• **The task**: Within the records below, find each line that holds the string "dimensions", then copy it.

(Stored records)
******************************

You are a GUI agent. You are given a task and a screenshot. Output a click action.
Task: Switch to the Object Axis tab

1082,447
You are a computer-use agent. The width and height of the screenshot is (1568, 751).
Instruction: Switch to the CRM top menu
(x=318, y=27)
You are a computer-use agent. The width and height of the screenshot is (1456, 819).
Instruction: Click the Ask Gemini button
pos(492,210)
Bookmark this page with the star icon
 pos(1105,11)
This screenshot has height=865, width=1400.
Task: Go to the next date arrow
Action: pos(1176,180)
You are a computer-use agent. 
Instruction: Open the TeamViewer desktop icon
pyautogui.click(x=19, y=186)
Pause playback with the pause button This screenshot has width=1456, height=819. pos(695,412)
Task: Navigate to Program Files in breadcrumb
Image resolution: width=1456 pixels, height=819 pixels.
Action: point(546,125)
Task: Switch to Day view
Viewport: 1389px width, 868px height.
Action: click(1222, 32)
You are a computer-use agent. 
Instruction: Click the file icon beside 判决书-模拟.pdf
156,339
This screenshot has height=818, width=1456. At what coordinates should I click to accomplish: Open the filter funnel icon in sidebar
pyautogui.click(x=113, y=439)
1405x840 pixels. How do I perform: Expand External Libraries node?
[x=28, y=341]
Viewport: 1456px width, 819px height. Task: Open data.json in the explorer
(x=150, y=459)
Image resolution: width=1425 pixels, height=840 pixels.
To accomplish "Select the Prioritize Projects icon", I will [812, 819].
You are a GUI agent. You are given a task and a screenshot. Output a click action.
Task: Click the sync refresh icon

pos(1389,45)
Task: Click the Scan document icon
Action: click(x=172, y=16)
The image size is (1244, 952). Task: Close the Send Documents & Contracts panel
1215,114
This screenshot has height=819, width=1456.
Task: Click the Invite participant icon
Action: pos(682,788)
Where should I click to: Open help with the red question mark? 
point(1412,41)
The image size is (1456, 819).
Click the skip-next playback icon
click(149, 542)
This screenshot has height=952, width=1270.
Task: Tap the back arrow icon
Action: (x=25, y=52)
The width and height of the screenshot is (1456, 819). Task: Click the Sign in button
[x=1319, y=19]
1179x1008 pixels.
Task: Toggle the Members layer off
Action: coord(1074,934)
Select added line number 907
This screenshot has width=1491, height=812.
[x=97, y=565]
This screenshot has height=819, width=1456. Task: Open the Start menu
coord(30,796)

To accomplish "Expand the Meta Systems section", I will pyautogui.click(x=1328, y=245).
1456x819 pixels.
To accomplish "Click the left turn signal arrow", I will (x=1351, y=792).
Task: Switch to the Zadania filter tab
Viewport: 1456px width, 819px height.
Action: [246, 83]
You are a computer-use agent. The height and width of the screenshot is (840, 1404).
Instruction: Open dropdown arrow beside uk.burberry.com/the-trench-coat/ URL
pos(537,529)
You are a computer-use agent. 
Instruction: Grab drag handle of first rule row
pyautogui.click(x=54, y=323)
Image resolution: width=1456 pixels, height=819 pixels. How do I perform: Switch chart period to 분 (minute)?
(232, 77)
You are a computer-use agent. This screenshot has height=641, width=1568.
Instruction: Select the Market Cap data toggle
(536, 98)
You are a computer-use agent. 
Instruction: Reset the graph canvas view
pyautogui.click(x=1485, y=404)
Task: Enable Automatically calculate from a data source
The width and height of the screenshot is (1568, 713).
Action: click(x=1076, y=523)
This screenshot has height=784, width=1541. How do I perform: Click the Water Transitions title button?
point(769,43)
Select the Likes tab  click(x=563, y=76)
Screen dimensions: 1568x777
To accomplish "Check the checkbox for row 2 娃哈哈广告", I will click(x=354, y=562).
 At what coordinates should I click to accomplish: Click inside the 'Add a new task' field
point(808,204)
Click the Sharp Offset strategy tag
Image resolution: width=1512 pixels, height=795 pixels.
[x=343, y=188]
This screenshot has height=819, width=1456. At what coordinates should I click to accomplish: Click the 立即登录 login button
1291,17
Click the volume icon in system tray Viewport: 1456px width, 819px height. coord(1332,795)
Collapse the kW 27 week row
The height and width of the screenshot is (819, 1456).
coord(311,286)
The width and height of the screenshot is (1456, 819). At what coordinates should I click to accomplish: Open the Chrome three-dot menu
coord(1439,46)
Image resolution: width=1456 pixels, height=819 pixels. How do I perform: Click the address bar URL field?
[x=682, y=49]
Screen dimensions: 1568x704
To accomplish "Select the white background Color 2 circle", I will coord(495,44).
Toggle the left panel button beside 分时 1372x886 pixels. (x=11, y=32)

******************************

• **Completed exercise**:
Screen dimensions: 1568x777
Screen dimensions: 1568x704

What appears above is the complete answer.